Flower buds and leaves from healthy tea plants were selected for pathogenicity testing. Healthy flower buds from tea plants were sprayed with 10⁶ conidia/ml spore suspension and ddH₂O, respectively. The treated tea plants were incubated in a light incubator (16 h light/8 h dark) at 25 °C. After 3 d, no lesion symptoms were found in the control group (Fig. 3a & b). Meanwhile, lesions appeared on the surface of the flower buds inoculated with the spore suspension, showing a brown to dark brown color, and the lesion symptoms were similar to those found in the garden (Fig. 3c & d). The disease-causing fungus was re-isolated from the lesioned tissues and A. alternata was again identified as the pathogen, and Koch's theorem was therefore fulfilled in this study. In order to explore whether AAU-CSs also have strong pathogenicity on tea leaves, Healthy leaves were inoculated with ddH₂O (Fig. 4a) and spore suspension (Fig. 4c) , respectively. As a result, no pathological phenotypes from ddH₂O treatment (Fig. 4b), the spore suspension treatment resulted in weak pathological symptom at the pinholes of spore-inoculated leaves after 10 d (Fig. 4d).

Figure 3. 

Symptoms observed on the flowers in C. sinensis plant grown at 3 d post-inoculation. (a, b) Three day sterile water group and (c, d) spore inoculation group.

Figure 4. 

A. alternata strains inciting inconspicuous leaf disease on C. sinensis at 10 d post-inoculation. Symptoms observed on a leaf in C. sinensis grown as the sterile water group and spore inoculation group after 0 d (a, c) and 10 d (b, d).
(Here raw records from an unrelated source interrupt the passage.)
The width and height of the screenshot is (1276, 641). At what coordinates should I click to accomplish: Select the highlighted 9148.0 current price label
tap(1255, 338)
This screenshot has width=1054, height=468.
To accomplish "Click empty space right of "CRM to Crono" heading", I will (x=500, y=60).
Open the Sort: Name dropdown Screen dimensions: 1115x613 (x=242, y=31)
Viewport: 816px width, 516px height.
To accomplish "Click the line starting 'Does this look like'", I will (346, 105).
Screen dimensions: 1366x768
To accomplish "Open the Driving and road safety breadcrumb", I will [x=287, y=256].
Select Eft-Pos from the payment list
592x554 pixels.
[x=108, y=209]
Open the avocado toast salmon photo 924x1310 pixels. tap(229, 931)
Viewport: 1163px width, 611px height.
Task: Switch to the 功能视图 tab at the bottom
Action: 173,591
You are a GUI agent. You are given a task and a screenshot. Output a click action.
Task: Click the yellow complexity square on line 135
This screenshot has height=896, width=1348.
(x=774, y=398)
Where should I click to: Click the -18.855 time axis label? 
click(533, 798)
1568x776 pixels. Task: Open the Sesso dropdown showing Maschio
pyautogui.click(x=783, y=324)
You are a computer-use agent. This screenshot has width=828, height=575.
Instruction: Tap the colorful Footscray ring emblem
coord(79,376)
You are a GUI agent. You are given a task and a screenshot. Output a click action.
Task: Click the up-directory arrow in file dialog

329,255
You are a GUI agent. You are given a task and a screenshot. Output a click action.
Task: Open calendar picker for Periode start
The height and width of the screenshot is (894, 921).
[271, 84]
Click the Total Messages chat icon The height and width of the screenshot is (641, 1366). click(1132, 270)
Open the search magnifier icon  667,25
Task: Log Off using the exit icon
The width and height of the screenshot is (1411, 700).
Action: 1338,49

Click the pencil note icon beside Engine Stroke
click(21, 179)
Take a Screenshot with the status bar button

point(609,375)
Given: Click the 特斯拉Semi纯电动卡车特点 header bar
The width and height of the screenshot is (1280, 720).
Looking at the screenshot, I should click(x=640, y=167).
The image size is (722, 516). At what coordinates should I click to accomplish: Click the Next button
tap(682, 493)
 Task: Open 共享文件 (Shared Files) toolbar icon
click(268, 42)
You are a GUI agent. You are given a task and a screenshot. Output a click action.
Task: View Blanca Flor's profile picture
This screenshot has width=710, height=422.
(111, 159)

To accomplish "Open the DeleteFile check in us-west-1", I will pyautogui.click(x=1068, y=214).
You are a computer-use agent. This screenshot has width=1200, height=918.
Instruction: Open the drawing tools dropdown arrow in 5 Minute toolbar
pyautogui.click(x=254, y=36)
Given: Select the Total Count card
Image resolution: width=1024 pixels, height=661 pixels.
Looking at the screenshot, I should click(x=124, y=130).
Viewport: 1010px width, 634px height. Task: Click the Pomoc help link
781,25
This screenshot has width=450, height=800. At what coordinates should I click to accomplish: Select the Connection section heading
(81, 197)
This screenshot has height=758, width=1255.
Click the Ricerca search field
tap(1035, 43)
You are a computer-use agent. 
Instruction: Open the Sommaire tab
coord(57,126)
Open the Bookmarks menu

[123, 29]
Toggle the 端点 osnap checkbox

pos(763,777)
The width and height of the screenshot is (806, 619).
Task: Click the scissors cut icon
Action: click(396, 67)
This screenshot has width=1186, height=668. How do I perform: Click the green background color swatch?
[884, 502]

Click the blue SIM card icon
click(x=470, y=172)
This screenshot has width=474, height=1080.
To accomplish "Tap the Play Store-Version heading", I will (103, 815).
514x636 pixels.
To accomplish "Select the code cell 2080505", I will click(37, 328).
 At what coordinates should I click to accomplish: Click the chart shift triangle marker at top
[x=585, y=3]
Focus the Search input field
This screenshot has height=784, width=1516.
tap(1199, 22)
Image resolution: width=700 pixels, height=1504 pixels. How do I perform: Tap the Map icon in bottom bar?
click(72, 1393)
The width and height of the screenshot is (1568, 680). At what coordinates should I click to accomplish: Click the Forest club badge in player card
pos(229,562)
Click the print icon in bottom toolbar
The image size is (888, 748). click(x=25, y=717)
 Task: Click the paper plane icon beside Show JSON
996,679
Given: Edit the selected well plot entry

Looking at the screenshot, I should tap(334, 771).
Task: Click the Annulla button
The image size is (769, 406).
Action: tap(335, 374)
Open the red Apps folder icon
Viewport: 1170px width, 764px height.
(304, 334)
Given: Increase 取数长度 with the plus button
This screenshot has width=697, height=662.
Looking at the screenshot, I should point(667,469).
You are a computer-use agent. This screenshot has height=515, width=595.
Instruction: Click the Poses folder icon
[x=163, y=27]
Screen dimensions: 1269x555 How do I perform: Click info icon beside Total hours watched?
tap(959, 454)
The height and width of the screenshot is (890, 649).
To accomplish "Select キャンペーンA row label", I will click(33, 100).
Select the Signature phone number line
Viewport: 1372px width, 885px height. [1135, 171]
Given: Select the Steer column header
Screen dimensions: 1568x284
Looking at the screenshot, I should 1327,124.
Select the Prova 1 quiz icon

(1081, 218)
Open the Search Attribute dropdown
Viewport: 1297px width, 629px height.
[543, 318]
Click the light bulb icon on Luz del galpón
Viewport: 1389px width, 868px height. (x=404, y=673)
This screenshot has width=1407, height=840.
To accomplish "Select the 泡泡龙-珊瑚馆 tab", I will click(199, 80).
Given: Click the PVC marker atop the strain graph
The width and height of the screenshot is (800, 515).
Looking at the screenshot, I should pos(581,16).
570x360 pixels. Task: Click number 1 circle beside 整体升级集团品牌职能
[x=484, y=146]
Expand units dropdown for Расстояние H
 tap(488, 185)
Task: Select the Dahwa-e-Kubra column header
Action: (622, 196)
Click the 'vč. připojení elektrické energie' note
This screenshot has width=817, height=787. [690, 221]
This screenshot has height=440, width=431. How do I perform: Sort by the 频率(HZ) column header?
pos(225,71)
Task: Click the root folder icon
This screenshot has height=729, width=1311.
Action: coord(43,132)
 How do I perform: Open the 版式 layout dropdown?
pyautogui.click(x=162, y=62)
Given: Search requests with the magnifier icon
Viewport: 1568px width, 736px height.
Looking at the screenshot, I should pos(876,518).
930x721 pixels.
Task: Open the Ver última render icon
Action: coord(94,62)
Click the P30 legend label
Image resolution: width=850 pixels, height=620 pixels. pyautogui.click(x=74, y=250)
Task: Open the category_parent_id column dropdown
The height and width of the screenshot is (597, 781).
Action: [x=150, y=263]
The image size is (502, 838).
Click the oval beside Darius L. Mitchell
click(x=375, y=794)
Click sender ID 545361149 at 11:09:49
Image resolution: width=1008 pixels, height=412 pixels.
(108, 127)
Tea plants are extensively cultivated in the mountains of southern China. However, the infection by pathogenic fungi often leads to a considerable reduction in the quality and yield of tea tree products. A. alternata is a worldwide phytopathogenic fungus that causes substantial crop yield reductions^[19]. A. alternata has been identified as the causal pathogen of both flower blight in Geraldton wax^[20], Zinnia acerosa^[21], orchid^[22] and Olea europaea^[23] and leaf spot disease in C. sinensis^[5] and C. japonica^[24]. However， the diseases of tea plant flowers have rarely been reported, and the pathogen causing flower blight is still unknown. To our knowledge, this is the first report of A. alternata causing flower blight of tea plant in China. In our study, A. alternata was identified as the causal pathogen of flower blight observed in C. sinensis, directly leading to flower withering and reduction of seed production. It is worth mentioning that A. alternata isolates from flowers showed much weaker virulence to leaves (Fig. 4d) than that isolated from leaves in the pathogenicity of inoculated leaves^[25]. Due to some SNPs found in ITS-GAPDH-TUB sequences among these isolates, we speculated that A. alternata may have evolved a large number of different physiological races in different geographical areas and produced differential pathogenicity in different organs/tissues.

This is the first report of A. alternata, being isolated from flowers of tea plants suffering from flower blight in Hefei, China. This result will provide a foundation effort aimed at presenting tea plant diseases caused by A. alternata in the future.